┌─ TASK INPUTS

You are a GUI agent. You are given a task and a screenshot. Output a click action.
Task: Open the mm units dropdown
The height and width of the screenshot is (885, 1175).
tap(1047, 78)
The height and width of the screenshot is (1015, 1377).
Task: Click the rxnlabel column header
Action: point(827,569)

└─

• WHAT TO WORK ON: All the data above should be set down a second time, exactly.

• RESULT:
You are a GUI agent. You are given a task and a screenshot. Output a click action.
Task: Open the mm units dropdown
The height and width of the screenshot is (885, 1175).
tap(1047, 78)
The height and width of the screenshot is (1015, 1377).
Task: Click the rxnlabel column header
Action: point(827,569)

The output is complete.